Work instructions:
According to the feature flags page, what defaults are used when the Postgres idle and open connection limits are not set?

___ Document extract

Configure Feature Flags
Local login
After SSO is configured and validated, local login can be disabled through a feature flag. This is configured by editing the settings configmap and updating the config.json with the following entries under features section:
{
"tenants": {
"default": {}
},
"features": {
"DISABLE_LOCAL_LOGIN_IF_SSO_ENABLED": true
}
}
Alternatively, you can edit the Helm charts to enable the same feature flags by editing the values.yaml file and populate the templates/settings-config.tpl file:
values.yaml file:
features:
DISABLE_LOCAL_LOGIN_IF_SSO_ENABLED: true
templates/settings-config.tpl file:
features:
"DISABLE_LOCAL_LOGIN_IF_SSO_ENABLED": {{ .tenants.features.DISABLE_LOCAL_LOGIN_IF_SSO_ENABLED }}
Secondary ingress URL
When you set the secondary ingress URL, it opens a second ingress gateway to report status and discovery. By default, only one ingress is used. To configure a secondary ingress you must edit the values.yaml file to set the following:
global:
enable_secondary_ingress: true
tenants:
features:
SECONDARY_INGRESS_URL: < URL >
where < URL > is the secondary ingress URL.
Postgres connections limit
You can limit the connection lifetime, as well as the number of idle and open connections to the database by setting them in values.yaml:
tenants:
features:
.
.
.
# Maximum connection lifetime. Leave blank to use default
# DATABASE_CONNECTION_MAX_LIFETIME: <value>
# Maximum number of idle connections to the database. Leave blank to use default
DATABASE_MAX_IDLE_CONNECTIONS: < value >
# Maximum number of open connections to the database. Leave blank to use default
DATABASE_MAX_OPEN_CONNECTIONS: <value >
Where value is a positive integer. If not set, the default of 2 maximum idle connections and an unlimited number of open connections are used.

______
___ Data excerpts

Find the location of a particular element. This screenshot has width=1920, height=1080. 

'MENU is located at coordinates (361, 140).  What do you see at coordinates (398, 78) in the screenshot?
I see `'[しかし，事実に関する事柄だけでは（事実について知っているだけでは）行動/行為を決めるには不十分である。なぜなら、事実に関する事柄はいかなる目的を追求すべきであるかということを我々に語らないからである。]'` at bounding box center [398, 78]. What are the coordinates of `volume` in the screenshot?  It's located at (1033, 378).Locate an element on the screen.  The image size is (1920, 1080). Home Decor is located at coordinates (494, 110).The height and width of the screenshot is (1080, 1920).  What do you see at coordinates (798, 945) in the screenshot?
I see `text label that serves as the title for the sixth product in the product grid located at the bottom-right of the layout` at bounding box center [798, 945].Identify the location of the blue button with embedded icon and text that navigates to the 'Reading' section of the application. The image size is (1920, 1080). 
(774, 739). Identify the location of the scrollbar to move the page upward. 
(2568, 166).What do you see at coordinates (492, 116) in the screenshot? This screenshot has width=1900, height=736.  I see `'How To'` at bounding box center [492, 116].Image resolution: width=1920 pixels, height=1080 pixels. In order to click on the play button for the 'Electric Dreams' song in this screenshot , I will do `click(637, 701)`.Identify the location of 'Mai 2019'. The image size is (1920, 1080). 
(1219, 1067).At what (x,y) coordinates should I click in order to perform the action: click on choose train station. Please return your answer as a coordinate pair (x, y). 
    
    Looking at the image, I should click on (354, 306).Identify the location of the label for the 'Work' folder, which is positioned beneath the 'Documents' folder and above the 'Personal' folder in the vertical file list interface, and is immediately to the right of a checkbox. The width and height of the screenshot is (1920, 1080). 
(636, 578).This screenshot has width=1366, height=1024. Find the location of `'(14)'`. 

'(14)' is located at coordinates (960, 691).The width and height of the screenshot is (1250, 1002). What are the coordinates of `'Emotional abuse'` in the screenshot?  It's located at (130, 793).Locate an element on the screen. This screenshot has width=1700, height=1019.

______

Result of the exercise:
A maximum of 2 idle connections and an unlimited number of open connections.